Business | Shipping

UASC awards Dh5.5b contract to Samsung for nine container ships

Korean company says Mideast represents about 20% of its total order book valued at $46b.

  • By Saifur Rahman, Business Editor
  • Published: 23:41 June 29, 2008
  • Gulf News

Dubai: United Arab Shipping Company (UASC), the largest operator of ocean-going vessels in the Gulf, on Sunday awarded a Dh5.5 billion contract to Samsung Heavy Industries to build and supply nine A13 type container ships each with a capacity of 13,100 twenty-feet-equivalent units (TEUs).

Deliveries of these are scheduled between late 2010 to end of 2011, officials said at a signing ceremony held in Dubai yesterday.

This constitutes the biggest container ship newbuilding order ever placed by a GCC-owned company, officials said, as demand for additional capacities rise.

UASC, which is owned by UAE, Saudi Arabia, Kuwait, Qatar, Bahrain and Iraq, currently operates a fleet of 41 fully cellular container vessels with three more being delivered this year and 10 more in 2009.

Strong growth

By the time the nine A13 ships join the fleet, its strength will go up to 60.

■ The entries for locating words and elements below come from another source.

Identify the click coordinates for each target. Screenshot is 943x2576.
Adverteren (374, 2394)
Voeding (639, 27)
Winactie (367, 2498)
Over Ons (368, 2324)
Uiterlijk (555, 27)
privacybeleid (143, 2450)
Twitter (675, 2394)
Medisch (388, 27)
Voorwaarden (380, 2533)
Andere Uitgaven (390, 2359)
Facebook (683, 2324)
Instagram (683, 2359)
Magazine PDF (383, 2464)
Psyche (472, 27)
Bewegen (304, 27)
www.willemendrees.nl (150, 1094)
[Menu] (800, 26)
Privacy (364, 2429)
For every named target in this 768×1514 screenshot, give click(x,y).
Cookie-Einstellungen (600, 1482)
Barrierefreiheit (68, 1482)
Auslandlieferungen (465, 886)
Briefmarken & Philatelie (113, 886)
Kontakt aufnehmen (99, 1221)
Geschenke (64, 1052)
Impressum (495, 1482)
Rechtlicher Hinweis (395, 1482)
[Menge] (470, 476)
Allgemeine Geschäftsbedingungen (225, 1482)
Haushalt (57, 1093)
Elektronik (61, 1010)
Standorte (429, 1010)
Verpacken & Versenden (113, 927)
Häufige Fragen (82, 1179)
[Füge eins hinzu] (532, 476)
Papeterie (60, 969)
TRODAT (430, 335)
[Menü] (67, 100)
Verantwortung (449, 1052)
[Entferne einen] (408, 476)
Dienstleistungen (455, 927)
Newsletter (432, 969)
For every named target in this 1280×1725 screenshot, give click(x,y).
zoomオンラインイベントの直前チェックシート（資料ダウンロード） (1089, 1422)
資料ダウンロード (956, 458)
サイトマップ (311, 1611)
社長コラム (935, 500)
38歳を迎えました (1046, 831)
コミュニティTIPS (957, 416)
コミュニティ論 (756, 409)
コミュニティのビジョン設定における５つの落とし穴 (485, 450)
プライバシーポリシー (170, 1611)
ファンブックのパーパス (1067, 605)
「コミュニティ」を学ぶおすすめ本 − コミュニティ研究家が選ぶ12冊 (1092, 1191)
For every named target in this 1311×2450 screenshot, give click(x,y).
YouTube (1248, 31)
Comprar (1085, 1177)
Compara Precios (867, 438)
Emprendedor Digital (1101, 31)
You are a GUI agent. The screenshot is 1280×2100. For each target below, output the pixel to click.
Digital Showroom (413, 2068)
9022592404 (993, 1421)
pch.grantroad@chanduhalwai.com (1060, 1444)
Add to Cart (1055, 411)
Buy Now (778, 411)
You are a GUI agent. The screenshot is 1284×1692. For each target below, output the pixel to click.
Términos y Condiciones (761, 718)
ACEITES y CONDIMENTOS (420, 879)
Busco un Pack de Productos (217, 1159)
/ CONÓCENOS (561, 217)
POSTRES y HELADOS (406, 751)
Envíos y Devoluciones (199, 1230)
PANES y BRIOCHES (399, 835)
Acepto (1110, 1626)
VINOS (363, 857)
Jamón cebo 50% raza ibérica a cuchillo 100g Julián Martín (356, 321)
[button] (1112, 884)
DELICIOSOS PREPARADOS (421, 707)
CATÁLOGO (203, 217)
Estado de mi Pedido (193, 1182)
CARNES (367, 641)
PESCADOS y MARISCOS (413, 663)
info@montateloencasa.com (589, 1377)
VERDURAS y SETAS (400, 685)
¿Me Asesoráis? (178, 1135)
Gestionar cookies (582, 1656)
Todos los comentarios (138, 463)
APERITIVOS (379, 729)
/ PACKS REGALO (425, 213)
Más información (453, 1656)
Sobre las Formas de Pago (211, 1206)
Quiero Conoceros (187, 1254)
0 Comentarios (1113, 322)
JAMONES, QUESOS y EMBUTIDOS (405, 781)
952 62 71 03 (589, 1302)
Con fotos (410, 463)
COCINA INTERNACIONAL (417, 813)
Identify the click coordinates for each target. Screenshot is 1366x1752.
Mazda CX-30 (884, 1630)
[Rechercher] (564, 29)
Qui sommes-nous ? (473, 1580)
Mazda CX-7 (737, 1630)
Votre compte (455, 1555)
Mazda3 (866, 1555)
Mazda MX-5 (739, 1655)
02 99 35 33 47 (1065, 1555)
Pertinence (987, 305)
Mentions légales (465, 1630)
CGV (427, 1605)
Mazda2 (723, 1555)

Shaikh Ali Al Thani, UASC board chairman said, the vessels will be deployed on the Far East-Middle East-Europe route, where the industry is witnessing a strong growth.

Ken Bloch Sorensen, UASC president and chief executive, said, the fleet growth is in line with the industry's growth.

"With the new orders we will be more than able to meet the growing needs of the industry," he said.

Officials of Samsung, the world's second biggest shipbuilder, said, the Middle East represents about 20 per cent of its total order book, valued currently at $46 billion.

"We currently have an order backlog of 500 vessels, of which about 44 have been placed by our Middle Eastern customers," Jing Wan Kim, Samsung's president and chief executive, told Gulf News.

"This year, we will deliver 56 ships with a possible turnover exceeding $10 billion, up from last year's $9 billion."

He said, Samsung will overtake Huyndai - currently the world's biggest shipbuilder - by 2010, in turnover.

More than 80 per cent of the world's freight moves on sea. More than 4,300 container ships are currently in service.

Soaring oil prices have negatively impacted the marine transportation as sea freights have been steadily rising since last year, almost in line with high oil price.